Directions.
**A.** Does the blog post agree with each statement below? Answer yes or no for each, and quote the words of the blog post that decide it. (i) By day 90 the writer expects to manage much more. (ii) The visiting friend, Jet, also has myeloma. (iii) The next hospital visit is on Friday.
**B.** Set down word for word everything in the blog post from "So most of my" down to "Jo and Lorna.".

Selected extract.
=-=-=-=-=

I think I have been expecting too much, I just so want to feel better and able to at least get up and walk around the garden. I must just listen to my body that needs to rest after the trauma it has been through. From what I have heard and read I am probably a third of the way there. By day 90 I should be able to do much more and hopefully I won’t feel so nauseous. So patient I must be .
Yesterday my day was cheered up by a visit from a friend and fellow myeloma sufferer. It was good to be reassured that all I was experiencing was very normal and as expected. Jet is a great inspiration to me as she takes life with both hands and gets the most out of every day. But she also rests when her body tells her to . It was great to be reassured that I will feel stronger and be able to do so much more in a few months time.
So most of my days are pretty slow. If I have a bath that’s me done in for. Although at the moment I am enjoying some long soaks with the help of Epson salts, thanks to Jo and Lorna.
It is good to get visitors so if you are infection free and fancy popping around for a cuppa, you will be most welcome.
On Thursday we are back down to the hospital which will be a good chance to get my latest blood results and check everything is going in the right direction. Fingers crossed all will be well.
Today my daughter and grandson will be popping in , it’s just a shame that I can’t get up and play with Elliot but that time will come and he is very good and seems to understand,
Have a good day and thank you for your continuous words of support, I know I am not alone and I will get through this time.

=-=-=-=-=

[Records from a collection]

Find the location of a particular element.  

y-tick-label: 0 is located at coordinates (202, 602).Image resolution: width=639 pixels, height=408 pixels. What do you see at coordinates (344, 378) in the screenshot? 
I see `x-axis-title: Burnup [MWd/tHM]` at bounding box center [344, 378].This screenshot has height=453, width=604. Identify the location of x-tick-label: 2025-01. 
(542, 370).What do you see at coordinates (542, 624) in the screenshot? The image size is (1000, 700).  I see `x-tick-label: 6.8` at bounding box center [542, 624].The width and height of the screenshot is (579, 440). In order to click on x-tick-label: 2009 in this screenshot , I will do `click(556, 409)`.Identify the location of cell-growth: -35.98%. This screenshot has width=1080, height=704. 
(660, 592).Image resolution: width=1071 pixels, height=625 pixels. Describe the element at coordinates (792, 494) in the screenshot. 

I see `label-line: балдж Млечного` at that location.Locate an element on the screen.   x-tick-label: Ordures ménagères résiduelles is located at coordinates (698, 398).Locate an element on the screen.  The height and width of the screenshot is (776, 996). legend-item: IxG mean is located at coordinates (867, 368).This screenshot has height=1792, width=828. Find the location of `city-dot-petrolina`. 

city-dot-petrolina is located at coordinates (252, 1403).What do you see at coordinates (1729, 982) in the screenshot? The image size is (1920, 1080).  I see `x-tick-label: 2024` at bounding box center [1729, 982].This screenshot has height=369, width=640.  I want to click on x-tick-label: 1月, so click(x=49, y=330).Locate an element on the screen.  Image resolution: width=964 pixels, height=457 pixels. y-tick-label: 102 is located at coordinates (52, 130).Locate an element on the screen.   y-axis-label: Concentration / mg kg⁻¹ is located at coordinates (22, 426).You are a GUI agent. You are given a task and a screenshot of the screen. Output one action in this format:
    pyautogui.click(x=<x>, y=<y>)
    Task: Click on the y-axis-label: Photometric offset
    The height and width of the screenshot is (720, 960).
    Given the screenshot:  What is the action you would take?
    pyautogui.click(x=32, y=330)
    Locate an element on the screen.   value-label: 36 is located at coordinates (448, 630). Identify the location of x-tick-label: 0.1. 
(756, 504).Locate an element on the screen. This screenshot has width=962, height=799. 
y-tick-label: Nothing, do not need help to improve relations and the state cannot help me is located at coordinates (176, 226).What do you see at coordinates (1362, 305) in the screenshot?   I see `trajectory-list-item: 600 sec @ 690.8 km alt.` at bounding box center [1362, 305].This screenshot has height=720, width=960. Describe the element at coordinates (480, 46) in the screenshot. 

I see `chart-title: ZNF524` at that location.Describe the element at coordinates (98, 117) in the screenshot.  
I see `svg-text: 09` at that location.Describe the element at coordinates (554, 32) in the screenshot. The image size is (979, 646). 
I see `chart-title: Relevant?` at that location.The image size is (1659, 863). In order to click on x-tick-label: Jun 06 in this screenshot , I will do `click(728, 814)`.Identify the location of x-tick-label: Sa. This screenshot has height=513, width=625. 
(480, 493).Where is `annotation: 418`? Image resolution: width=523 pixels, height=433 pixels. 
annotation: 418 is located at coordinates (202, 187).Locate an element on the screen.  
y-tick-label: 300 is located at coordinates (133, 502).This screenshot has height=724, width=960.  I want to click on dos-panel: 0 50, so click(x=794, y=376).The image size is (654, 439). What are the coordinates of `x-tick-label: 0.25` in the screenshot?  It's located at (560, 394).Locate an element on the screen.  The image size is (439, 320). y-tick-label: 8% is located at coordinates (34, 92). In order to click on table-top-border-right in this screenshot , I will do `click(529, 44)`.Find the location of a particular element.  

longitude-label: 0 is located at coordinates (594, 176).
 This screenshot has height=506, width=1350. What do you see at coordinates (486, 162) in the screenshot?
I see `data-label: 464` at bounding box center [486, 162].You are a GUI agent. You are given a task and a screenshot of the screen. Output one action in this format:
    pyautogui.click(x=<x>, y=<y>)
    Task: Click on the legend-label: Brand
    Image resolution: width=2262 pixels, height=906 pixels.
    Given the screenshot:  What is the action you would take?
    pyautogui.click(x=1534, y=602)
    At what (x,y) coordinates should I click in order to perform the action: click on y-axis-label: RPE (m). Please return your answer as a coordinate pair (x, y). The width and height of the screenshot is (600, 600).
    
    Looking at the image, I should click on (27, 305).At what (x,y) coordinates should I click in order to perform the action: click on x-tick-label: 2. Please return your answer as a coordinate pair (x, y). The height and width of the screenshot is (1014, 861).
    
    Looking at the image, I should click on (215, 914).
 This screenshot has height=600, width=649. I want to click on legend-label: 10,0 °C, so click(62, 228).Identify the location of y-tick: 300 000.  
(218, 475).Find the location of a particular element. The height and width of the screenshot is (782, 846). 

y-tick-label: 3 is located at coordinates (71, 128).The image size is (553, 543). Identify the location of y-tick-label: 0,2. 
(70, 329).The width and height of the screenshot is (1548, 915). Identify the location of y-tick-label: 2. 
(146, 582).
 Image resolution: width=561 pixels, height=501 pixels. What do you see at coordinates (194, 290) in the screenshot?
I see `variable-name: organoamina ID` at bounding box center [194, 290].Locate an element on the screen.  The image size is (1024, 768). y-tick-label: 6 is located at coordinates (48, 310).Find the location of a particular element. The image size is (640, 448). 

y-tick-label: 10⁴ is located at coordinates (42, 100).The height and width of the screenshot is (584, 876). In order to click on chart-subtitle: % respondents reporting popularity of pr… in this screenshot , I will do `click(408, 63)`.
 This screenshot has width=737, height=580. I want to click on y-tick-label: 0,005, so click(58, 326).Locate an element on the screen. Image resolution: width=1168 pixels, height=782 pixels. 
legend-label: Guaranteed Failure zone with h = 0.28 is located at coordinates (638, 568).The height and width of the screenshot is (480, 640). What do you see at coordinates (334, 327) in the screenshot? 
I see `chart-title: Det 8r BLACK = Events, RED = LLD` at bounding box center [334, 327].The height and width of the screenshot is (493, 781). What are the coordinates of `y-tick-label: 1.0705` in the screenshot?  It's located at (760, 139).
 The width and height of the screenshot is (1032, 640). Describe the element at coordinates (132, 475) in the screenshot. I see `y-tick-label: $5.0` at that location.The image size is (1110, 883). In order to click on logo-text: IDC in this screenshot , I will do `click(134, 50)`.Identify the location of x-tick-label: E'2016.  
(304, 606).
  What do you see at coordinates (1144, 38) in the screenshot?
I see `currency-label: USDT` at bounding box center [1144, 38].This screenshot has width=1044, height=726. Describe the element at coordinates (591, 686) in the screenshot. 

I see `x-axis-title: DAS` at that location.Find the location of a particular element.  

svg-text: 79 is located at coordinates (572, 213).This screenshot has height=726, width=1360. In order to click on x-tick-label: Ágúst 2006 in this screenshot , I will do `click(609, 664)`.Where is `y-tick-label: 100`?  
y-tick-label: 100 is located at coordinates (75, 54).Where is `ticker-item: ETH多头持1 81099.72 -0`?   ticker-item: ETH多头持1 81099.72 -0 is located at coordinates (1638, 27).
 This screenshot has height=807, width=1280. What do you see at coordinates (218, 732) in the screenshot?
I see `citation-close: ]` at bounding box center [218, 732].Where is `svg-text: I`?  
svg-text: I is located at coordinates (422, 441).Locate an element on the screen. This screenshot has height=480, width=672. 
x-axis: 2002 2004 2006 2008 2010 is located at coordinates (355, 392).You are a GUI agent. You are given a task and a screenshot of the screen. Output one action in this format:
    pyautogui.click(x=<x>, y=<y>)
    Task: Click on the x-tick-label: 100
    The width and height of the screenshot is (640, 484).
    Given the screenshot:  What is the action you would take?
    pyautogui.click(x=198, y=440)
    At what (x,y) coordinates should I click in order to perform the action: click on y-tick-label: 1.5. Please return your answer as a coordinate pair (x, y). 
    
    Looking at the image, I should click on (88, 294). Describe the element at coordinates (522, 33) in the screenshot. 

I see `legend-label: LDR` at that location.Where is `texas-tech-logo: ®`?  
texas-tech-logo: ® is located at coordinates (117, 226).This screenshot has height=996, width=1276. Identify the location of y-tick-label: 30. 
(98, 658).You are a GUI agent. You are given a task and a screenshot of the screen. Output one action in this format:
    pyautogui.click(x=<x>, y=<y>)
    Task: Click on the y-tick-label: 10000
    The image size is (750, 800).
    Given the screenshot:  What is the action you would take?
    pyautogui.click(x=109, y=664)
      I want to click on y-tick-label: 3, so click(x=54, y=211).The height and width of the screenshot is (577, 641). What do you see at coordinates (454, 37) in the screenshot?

=-=-=-=-=

Answers to the tasks.
**A.**
(i) Yes: "By day 90 I should be able to do much more"
(ii) Yes: "a friend and fellow myeloma sufferer"
(iii) No: "On Thursday we are back down to the hospital"

**B.**
So most of my days are pretty slow. If I have a bath that’s me done in for. Although at the moment I am enjoying some long soaks with the help of Epson salts, thanks to Jo and Lorna.